[290]. For the eagle as a fire token among the Indians, see Roscher: Sp. 3034, 60.
[291]. The stem manth according to Kuhn becomes in German mangeln, rollen (referring to washing). Manthara is the butter paddle. When the gods generated the amrta (drink of immortality) by twirling the ocean around, they used the mountain Mandara as the paddle (see Kuhn: Ibid., p. 17). Steinthal calls attention to the Latin expression in poetical speech: mentula = male member, in which ment (manth) was used. I add here also, mentula is to be taken as diminutive for menta or mentha (μίνθα), Minze. In antiquity the Minze was called “Crown of Aphrodite” (Dioscorides, II, 154). Apuleius called it “mentha venerea”; it was an aphrodisiac. (The opposite meaning is found in Hippocrates: Si quis eam saepe comedat, ejus genitale semen ita colliquescit, ut effluat, et arrigere prohibet et corpus imbecillum reddit), and according to Dioscorides, Minze is a means of preventing conception. (See Aigremont: “Volkserotik und Pflanzenwelt,” Vol. I, p. 127). But the ancients also said of Menta: “Menta autem appellata, quod suo odore mentem feriat—mentae ipsius odor animum excitat.” This leads us to the root ment—in Latin mens; English, mind—with which the parallel development to pramantha, Προμηθεύς, would be completed. Still to be added is that an especially strong chin is called mento (mentum). A special development of the chin is given, as we know, to the priapic figure of Pulcinello, also the pointed beard (and ears) of the satyrs and the other priapic demon, just as in general all the protruding parts of the body can be given a masculine significance and all the receding parts or depressions a feminine significance. This applies also to all other animate or inanimate objects. See Maeder: Psycho.-Neurol. Wochenschr., X. Jahrgang. However, this whole connection is more than a little uncertain.

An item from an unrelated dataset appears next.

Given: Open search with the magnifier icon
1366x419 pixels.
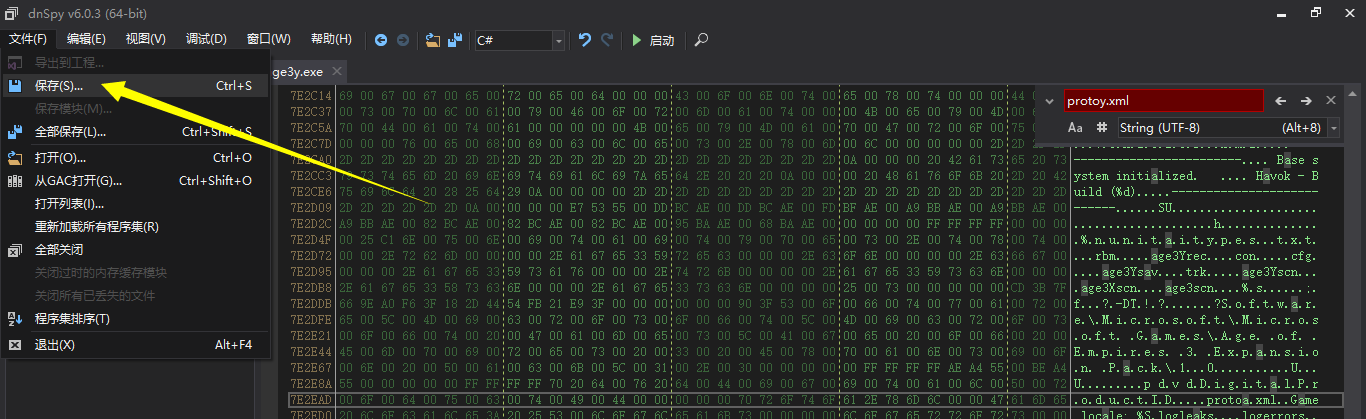Looking at the screenshot, I should [x=702, y=40].
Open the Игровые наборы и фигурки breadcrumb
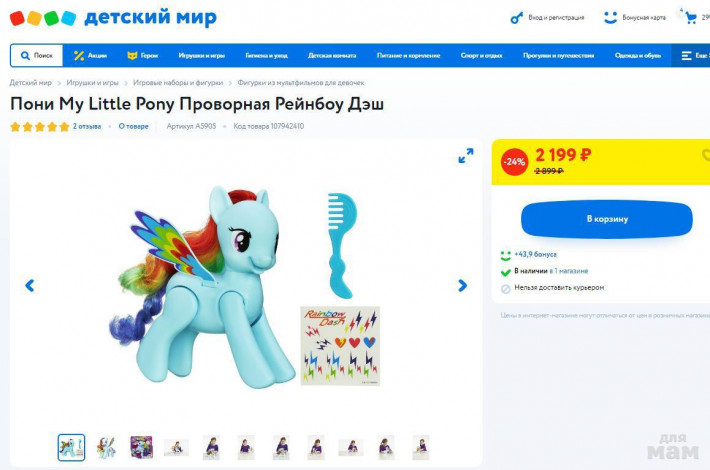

[292]. Abraham observes that in Hebrew the significance of the words for man and woman is related to this symbolism.
[293]. “What is called the gulya (pudendum) means the yoni (the birthplace) of the God; the fire, which was born there, is called ‘beneficent’” (“Kâtyâyanas Karmapradîpa,” I, 7; translated by Kuhn: “Herabkunft des Feuers,” p. 67). The etymologic connection between bohren—geboren is possible. The Germanic bŏrôn (to bore) is primarily related to the Latin forare and the Greek φαράω = to plow. Possibly it is an Indo-Germanic root bher with the meaning to bear; Sanscrit bhar-; Greek φερ-; Latin fer-; from this Old High German beran, English to bear, Latin fero and fertilis, fordus (pregnant); Greek φορός. Walde (“Latin Etym.,” s. Ferio) traces forare to the root bher-. Compare with this the phallic symbolism of the plough, which we meet later on.
[294]. Weber: “Indische Studien,” I, 197; quoted by Kuhn: Ibid., p. 71.
[295]. “Rigveda,” III, 29—1 to 3.
[296]. Or mankind in general. Viçpatni is the feminine wood, viçpati, an attribute of Agni, the masculine. In the instruments of fire lies the origin of the human race, from the same perverse logic as in the beforementioned shuttle and sword-hilt. Coitus as the means of origin of the human race must be denied, from the motive, to be more fully discussed later, of a primitive resistance against sexuality.
[297]. Wood as the symbol of the mother is well known from the dream investigation of the present time. See Freud: “Dream Interpretation.” Stekel (“Sprache des Traumes,” p. 128) explains it as the symbol of the woman. Wood is also a German vulgar term for the breast. (“Wood before the house.”) The Christian wood symbolism needs a chapter by itself. The son of Ilâ: Ilâ is the daughter of Manus, the one and only, who with the help of his fish has overcome the deluge, and then with his daughter again procreated the human race.
[298]. See Hirt: “Etymologie der neuhochdeutschen Sprache,” p. 348.
[299]. The capitular of Charlemagne of 942 forbade “those sacrilegious fires which are called Niedfyr.” See Grimm: “Mythologie,” 4th edition, p. 502. Here there are to be found descriptions of similar fire ceremonies.